- [Document]
□ □ □ □

The National Football League is a huge money making business. With the regular season kicking off in just a few days, new research from the Booth School of Business shows that timing is of the essence with players enter contract negotiations.

“This paper is about a seemingly very small part of the NFL contracting — when do you get paid in the off-season?” Gregor Matvos, an associate professor of finance at Chicago Booth, said.

In his paper, “Renegotiation Design: Evidence from National Football League Bonuses,” which was published in May in the Journal of Law and Economics, Matvos looked at 4,220 contracts signed in the NFL from 1994 to 2003, focusing on the 1,428 contracts in that span that were two years or longer, as well as corresponding player performance data.

“It turns out it matters hugely — the timing of these payments, how they’re staggered,” Matvos says. “In a lot of markets we don’t quite understand how important timing is.”

□ □ □ □

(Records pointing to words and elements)
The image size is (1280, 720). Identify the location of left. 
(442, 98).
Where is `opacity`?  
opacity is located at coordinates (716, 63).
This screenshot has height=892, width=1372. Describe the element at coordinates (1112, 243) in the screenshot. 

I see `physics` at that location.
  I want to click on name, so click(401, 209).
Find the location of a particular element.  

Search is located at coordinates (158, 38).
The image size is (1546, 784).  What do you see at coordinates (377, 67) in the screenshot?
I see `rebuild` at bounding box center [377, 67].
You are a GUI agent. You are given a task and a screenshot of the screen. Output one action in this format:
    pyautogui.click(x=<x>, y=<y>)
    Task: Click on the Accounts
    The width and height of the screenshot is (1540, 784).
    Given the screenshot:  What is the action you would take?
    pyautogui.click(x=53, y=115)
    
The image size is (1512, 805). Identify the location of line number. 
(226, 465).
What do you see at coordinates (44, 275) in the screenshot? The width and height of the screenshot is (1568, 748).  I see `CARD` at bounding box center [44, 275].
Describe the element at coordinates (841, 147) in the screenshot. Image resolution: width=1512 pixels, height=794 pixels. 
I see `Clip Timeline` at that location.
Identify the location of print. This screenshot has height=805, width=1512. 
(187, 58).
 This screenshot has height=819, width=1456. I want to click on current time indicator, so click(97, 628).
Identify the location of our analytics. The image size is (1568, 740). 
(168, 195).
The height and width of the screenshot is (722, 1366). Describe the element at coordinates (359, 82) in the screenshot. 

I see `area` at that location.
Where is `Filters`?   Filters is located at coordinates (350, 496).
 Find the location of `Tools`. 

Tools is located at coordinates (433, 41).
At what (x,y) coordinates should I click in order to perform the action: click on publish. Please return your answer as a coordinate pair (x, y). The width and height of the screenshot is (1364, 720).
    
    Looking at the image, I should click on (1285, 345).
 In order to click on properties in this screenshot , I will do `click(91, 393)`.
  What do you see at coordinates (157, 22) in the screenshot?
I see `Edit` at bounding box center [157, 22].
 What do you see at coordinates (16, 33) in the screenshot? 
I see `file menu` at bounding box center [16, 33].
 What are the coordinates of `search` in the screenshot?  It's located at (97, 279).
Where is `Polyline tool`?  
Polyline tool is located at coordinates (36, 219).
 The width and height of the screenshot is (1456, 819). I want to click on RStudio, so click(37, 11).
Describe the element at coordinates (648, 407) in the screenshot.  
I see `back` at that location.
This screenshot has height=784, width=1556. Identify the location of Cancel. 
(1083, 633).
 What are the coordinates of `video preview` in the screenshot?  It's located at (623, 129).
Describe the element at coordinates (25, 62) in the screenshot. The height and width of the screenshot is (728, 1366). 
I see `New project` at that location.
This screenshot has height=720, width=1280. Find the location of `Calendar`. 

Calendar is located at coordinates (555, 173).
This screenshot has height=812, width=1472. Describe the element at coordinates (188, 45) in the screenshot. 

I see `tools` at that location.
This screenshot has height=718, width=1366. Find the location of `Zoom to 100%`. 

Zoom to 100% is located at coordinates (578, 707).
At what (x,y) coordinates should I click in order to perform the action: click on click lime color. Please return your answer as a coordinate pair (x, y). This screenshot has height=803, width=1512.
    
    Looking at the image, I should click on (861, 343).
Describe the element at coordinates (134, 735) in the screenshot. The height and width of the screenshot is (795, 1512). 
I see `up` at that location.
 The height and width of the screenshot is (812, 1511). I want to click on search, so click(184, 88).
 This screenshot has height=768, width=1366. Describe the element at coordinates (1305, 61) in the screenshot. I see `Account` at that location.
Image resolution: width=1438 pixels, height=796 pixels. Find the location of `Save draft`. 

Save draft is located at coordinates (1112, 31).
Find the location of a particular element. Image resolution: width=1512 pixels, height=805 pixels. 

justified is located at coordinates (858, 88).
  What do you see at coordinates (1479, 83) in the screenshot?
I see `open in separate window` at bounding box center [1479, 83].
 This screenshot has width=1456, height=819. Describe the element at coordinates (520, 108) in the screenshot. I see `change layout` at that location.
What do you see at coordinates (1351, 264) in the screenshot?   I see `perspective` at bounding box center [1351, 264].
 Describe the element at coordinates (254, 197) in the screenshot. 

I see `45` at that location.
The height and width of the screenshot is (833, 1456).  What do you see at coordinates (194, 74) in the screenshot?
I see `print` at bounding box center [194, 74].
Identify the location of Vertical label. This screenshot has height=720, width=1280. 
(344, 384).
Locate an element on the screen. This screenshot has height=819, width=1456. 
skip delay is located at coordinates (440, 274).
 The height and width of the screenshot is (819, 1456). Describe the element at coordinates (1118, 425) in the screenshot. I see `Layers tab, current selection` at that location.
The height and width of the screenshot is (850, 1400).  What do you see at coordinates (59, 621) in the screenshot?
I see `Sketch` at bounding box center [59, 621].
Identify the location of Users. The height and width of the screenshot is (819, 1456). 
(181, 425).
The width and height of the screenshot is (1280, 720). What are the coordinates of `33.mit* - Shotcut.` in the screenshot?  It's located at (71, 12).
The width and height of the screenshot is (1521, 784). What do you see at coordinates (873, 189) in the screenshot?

□ □ □ □

- [Given request A] In the records, copy out word for word the part that opens with the line containing "The image size is (1512, 805)." and closes with the line containing "This screenshot has height=819, width=1456. I", including both of those lines.
- [Given request B] Continue the passage about the timing of NFL contract payments from where it stops.

- [Response A]
The image size is (1512, 805). Identify the location of line number. 
(226, 465).
What do you see at coordinates (44, 275) in the screenshot? The width and height of the screenshot is (1568, 748).  I see `CARD` at bounding box center [44, 275].
Describe the element at coordinates (841, 147) in the screenshot. Image resolution: width=1512 pixels, height=794 pixels. 
I see `Clip Timeline` at that location.
Identify the location of print. This screenshot has height=805, width=1512. 
(187, 58).
 This screenshot has height=819, width=1456. I want to click on current time indicator, so click(97, 628).

- [Response B]
Unlike other professional sports, no NFL contracts are guaranteed. With no safeguards in place, teams could delay renegotiation with a player until late in the offseason, giving teams an upper hand because there would be few if any openings elsewhere and the player would have little option but to take whatever the team offered.

“In the NFL we can measure dollars. If you slightly mis-structure your contract on the timing, that could potentially cost you hundreds of thousands of dollars.”

Matvos says NFL contracts are interesting because teams and players have to “buy” trade-offs — through signing bonuses, roster bonuses and salary.

“What does a nonguaranteed contract mean for a player? It means that if I, the team, want to keep you, I have to pay you this money (roster bonus), but if I don’t want to keep you I can just terminate the contract,” he says. “So in some ways as a team, I have an option on your play. But of course there is a price for this contract ex ante. … Just because a player doesn’t have a roster bonus doesn’t mean they’re worse off. Hopefully they got compensated appropriately for it, with a bigger signing bonus or a bigger salary. It’s stunning that such a little difference could matter so much.”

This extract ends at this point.